Dataset entries
───

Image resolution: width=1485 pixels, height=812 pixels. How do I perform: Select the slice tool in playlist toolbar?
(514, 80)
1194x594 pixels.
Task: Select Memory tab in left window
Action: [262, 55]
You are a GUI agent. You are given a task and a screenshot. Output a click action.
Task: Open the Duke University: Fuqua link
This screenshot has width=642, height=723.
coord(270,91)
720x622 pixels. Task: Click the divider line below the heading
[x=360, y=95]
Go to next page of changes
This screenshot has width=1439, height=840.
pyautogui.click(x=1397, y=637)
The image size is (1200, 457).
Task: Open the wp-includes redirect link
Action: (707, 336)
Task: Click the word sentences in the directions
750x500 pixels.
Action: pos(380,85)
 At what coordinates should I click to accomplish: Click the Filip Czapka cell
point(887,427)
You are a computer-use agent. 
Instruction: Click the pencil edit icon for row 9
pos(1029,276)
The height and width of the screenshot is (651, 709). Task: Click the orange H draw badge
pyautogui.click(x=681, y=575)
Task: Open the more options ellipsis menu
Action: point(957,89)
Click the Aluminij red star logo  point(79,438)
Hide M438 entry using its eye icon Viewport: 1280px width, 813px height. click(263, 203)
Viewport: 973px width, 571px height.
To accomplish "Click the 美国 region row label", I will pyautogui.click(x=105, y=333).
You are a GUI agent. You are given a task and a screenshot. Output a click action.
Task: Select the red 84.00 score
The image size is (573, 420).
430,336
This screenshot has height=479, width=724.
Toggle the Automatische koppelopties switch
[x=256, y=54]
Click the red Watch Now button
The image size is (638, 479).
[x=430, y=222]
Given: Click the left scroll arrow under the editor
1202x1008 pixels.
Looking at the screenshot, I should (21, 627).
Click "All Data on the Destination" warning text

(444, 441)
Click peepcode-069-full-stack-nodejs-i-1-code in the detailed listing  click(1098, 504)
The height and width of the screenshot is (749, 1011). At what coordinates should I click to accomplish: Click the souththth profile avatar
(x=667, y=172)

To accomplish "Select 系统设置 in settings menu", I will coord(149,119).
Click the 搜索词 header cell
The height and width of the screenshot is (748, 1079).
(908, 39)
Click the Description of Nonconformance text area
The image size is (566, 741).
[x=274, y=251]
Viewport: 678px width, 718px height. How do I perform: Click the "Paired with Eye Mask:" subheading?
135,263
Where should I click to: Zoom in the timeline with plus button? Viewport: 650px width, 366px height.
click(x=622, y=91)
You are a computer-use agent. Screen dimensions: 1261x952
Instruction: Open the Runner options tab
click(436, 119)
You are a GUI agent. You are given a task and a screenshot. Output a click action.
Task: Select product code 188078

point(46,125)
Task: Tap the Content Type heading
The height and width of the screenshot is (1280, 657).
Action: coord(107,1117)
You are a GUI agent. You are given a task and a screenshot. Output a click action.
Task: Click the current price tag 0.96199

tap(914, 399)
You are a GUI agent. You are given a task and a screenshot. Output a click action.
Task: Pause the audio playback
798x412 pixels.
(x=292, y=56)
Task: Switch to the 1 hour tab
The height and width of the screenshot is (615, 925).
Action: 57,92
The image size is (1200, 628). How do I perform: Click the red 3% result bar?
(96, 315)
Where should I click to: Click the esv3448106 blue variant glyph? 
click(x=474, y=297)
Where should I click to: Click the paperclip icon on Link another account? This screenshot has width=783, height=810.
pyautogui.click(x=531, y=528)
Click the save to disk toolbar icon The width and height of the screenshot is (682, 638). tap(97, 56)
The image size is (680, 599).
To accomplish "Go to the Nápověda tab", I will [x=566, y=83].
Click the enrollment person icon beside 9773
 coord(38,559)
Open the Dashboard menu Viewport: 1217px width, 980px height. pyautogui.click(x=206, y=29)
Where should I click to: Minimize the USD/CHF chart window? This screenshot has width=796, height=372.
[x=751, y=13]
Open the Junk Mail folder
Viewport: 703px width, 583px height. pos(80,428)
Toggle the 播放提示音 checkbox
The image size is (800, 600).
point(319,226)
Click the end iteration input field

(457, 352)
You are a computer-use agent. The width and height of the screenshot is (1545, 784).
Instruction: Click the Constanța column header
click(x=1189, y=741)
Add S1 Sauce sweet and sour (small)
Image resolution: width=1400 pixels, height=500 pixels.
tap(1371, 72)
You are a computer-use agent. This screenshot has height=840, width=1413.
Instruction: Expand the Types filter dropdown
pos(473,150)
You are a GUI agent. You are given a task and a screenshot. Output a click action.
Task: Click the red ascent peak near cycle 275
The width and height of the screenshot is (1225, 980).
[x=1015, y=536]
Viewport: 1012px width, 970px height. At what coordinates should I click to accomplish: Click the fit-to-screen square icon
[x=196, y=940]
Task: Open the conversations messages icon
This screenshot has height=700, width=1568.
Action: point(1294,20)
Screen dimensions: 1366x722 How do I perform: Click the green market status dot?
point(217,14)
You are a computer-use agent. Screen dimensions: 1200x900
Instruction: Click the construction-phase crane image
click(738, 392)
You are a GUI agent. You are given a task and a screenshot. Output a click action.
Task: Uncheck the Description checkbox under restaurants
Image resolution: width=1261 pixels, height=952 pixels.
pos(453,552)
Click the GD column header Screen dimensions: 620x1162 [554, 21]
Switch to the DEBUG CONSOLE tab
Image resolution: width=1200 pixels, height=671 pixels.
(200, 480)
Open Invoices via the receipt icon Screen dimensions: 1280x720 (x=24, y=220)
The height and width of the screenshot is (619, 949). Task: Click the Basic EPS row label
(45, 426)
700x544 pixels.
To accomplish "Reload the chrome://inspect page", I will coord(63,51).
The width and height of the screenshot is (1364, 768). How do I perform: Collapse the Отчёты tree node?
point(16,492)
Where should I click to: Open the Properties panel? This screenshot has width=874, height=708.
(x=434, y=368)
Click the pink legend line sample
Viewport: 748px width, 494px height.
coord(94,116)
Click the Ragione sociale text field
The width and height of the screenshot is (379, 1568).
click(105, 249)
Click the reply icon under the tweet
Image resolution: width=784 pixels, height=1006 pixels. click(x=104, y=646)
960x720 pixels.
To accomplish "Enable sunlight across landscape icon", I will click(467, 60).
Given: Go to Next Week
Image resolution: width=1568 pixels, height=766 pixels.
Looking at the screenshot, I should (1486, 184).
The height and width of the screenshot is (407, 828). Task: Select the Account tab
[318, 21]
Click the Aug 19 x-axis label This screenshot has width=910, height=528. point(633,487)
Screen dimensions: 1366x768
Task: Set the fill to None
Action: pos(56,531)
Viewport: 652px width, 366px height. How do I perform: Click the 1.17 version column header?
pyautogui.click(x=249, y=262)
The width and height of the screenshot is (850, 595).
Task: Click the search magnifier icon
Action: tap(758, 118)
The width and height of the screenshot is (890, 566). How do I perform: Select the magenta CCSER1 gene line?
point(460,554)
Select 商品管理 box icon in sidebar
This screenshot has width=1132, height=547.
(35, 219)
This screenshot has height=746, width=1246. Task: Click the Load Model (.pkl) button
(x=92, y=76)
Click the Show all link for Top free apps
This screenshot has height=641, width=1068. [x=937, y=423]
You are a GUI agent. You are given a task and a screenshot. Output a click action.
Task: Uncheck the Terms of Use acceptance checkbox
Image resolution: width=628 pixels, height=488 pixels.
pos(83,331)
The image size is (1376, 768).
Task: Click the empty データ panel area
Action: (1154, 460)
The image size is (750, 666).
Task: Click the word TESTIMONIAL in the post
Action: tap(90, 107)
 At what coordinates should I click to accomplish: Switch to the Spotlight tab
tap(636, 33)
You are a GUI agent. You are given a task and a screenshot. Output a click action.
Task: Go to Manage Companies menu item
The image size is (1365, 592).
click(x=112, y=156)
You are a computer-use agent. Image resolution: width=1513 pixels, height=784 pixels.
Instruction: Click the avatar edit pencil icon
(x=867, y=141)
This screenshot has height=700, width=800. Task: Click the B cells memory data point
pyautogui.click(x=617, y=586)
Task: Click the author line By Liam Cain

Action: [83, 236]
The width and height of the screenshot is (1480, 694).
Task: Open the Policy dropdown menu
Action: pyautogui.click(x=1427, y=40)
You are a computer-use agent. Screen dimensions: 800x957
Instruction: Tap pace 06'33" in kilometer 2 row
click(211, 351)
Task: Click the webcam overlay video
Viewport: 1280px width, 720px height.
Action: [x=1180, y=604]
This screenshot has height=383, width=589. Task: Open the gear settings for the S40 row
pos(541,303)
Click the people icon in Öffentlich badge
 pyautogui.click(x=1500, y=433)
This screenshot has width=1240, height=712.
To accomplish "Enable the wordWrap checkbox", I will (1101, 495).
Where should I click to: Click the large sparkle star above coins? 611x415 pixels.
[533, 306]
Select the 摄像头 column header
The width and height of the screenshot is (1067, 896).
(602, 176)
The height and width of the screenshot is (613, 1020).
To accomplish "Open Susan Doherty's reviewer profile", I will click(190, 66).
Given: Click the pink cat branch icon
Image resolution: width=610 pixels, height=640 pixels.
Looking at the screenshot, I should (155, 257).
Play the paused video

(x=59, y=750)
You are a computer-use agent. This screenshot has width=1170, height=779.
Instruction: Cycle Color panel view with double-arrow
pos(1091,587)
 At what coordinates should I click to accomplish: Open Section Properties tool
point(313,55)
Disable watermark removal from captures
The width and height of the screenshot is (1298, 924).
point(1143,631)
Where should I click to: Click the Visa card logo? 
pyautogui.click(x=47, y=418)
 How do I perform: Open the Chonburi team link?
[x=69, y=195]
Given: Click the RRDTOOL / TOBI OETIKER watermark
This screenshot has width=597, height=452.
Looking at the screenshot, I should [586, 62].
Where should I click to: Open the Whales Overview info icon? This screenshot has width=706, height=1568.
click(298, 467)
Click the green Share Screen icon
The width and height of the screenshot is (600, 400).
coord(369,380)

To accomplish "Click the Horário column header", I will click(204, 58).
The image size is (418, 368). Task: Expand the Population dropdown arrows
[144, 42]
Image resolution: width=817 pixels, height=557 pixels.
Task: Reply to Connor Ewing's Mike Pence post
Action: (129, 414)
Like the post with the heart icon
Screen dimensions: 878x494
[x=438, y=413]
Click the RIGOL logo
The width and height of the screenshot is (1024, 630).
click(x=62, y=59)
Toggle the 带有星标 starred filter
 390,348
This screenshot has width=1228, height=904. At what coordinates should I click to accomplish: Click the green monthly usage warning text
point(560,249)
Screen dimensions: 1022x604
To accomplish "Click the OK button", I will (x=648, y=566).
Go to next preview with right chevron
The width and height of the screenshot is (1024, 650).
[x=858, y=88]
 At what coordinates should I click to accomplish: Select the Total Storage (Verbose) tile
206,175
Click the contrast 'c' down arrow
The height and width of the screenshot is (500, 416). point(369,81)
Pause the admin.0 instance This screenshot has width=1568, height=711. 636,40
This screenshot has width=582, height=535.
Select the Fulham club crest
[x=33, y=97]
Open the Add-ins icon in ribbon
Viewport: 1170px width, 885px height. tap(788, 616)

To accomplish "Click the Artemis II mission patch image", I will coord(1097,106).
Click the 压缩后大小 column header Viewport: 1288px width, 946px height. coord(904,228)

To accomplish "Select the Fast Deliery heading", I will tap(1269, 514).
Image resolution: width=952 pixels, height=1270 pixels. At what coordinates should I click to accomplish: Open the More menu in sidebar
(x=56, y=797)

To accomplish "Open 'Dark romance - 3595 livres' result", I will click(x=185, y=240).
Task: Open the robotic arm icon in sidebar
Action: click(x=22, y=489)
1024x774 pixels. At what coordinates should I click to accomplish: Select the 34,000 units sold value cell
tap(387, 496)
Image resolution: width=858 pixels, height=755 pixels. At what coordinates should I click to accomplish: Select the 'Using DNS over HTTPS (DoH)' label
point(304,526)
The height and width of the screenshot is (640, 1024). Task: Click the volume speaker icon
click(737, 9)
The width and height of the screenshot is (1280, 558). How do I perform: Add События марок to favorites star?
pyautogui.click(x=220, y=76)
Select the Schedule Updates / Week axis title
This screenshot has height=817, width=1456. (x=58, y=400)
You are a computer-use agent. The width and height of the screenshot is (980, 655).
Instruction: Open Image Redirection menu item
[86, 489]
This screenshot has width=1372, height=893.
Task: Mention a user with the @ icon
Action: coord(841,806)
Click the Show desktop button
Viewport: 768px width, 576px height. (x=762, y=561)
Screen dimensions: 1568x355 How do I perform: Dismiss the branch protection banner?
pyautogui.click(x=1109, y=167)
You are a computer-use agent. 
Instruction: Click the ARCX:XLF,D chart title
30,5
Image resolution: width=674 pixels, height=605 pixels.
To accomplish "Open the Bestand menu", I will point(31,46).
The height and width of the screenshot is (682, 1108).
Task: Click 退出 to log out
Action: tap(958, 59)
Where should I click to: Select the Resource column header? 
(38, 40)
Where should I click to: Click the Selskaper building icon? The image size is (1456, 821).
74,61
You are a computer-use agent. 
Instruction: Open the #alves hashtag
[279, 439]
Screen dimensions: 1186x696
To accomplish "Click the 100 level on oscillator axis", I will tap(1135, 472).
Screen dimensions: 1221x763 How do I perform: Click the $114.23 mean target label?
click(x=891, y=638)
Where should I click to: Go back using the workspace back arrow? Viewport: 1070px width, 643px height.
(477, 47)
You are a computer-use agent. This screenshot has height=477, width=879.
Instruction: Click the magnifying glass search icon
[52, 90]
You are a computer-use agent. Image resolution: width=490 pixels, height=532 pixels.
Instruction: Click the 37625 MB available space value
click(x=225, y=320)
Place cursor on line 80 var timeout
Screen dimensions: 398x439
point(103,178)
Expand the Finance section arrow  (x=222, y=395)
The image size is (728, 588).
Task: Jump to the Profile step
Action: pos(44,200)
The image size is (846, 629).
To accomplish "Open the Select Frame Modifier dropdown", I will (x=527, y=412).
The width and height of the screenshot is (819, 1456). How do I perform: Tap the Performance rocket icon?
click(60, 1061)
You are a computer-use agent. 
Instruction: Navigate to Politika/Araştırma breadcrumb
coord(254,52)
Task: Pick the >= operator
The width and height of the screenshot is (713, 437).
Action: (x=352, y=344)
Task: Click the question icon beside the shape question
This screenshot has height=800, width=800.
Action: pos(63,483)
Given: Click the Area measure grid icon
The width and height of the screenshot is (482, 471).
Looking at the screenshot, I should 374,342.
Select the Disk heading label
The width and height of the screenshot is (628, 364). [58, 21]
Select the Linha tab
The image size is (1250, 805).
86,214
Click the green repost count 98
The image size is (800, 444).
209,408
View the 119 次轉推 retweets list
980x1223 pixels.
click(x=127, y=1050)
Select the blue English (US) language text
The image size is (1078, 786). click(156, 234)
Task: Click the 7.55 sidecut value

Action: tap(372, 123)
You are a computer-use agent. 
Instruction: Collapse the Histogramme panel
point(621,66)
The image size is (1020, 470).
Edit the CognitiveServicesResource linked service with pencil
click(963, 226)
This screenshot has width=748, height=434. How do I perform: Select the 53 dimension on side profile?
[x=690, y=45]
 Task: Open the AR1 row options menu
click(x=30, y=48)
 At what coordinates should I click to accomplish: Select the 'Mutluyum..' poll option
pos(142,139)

───

> [What the task requires] Go over the data above and copy every line that has the word "Uncheck" in it.

> [Output below]
Task: Uncheck the Description checkbox under restaurants
Task: Uncheck the Terms of Use acceptance checkbox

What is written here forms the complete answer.